August 29, 2002

Plagiarism

.....substantially all ideas are second-hand, consciously and unconsciously drawn from a million outside sources, and daily used by the garnerer with a pride and satisfaction born of the superstition that he originated them; whereas there is not a rag of originality about them anywhere except the little discoloration they get from his mental and moral calibre and his temperament, which is revealed in characteristics of phrasing. . . . It takes a thousand men to invent a telegraph, or a steam engine, or a phonograph, or a photograph, or a telephone, or any other Important thing --and the last man gets the credit and we forget the others. He added his little mite --that is all he did.

Mark Twain

My 1967 Reader's Digest Great Encyclopedic Dictionary defines plagiarize as "1. To appropriate and pass off as one's own (the writings, ideas, etc.). 2. To appropriate and use passages, ideas, etc. from. 3. To commit plagiarism." This definition was probably lifted from some other previously-published dictionary.

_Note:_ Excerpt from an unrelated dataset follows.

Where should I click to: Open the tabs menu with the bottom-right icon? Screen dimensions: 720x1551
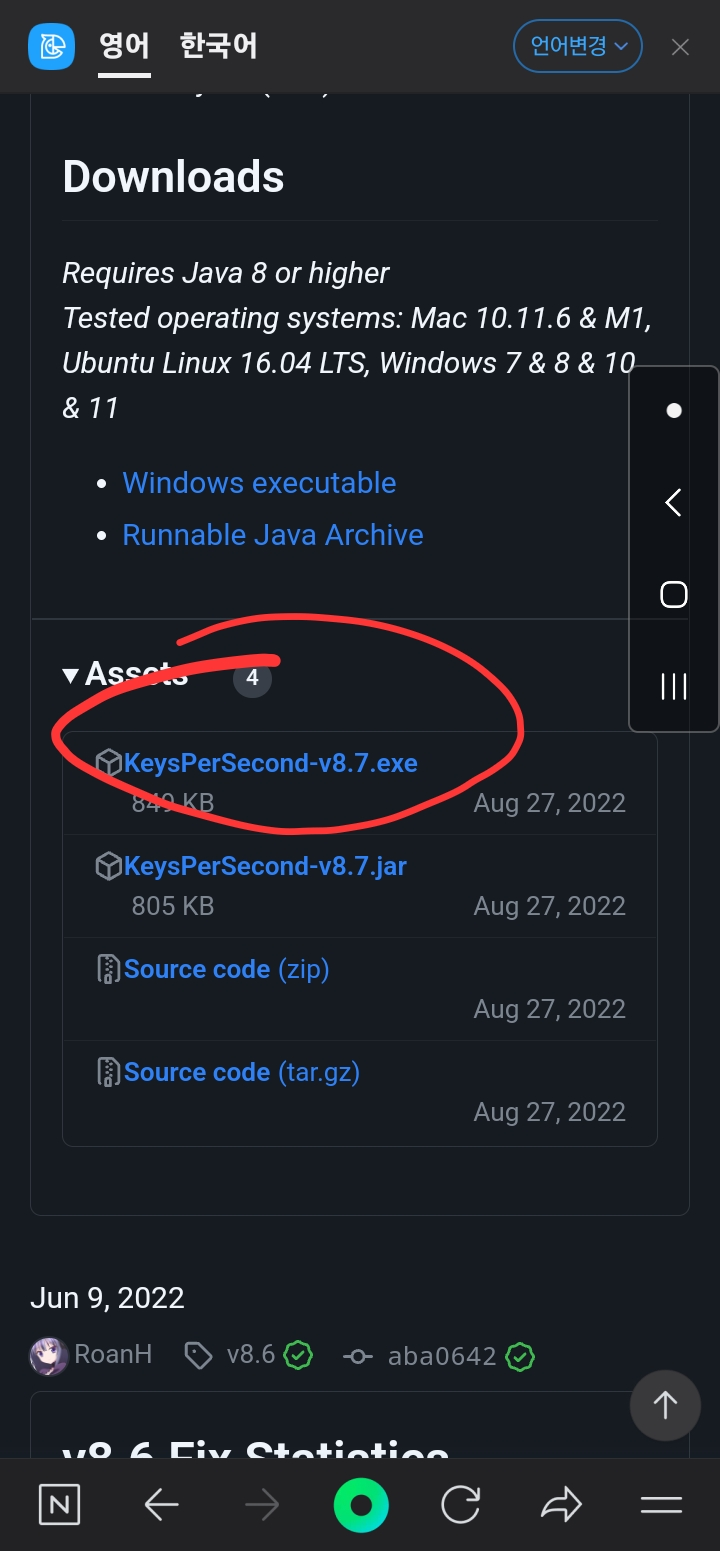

Whether something can be considered plagiarism depends on your occupation. Historians regularly lift stuff from other historians, as do many clergymen, politicians and writers of textbooks. As a rule, if you are a writer, anything taken from someone else's work, and not acknowledging it as such, is considered to be plagiarism.

Writers will often unconsciously lift a sentence or two from someone else's work. While this comes under the definition of plagiarism, it is usually ignored because almost everyone does it without realizing it. However, if the writer knows that he is taking someone else's work without acknowledging the source, he is a thief. A composer may do the same thing and use a sequence of notes that he may have remembered from his childhood, or from a folk tune. If he knows where a tune comes from, the honest thing to do is to acknowledge it by titling the composition "Variations on a theme by ________." Composers of popular songs have often stolen melodies from the classics, without acknowledging the source. This led to a popular song called "Everybody's Making Money But Tchaikovski."

Every writer loves to be quoted and no one will object to someone using his words as long as he says where they come from.

Since plagiarism is stealing, it can be divided into two kinds: grand larceny and petty larceny. Yes, people have stolen whole books from unknown authors and passed them off as their own. That qualifies as grand larceny.

I know of a man's doctoral thesis that was stolen by his professor, who published it as his own. It is not unusual in medical research for the person who did the actual research and wrote the paper to find his name last on the list of authors of an article in a medical journal.

One congressman lifted a whole speech from a British politician. He was caught at it. I forget his name, but I do recall that Barry Goldwater remarked that if you are going to steal someone else's writing, you should go way back.

I consider plagiarism to be as reprehensible as any other form of thievery. So did Mark Twain; so when he found out that he had unconsciously plagiarized a dedication written by Oliver Wendell Holmes, he wrote to Holmes to apologize and they developed a friendship.

I will close with a quote from Voltaire (1694-1778) "Originality is nothing but judicious imitation. The most original writers borrowed one from another. The instruction we find in books is like fire. We fetch it from our neighbor's, kindle it at home, communicate it to others, and it becomes the property of all." Voltaire probably got the idea from some ancient Greek.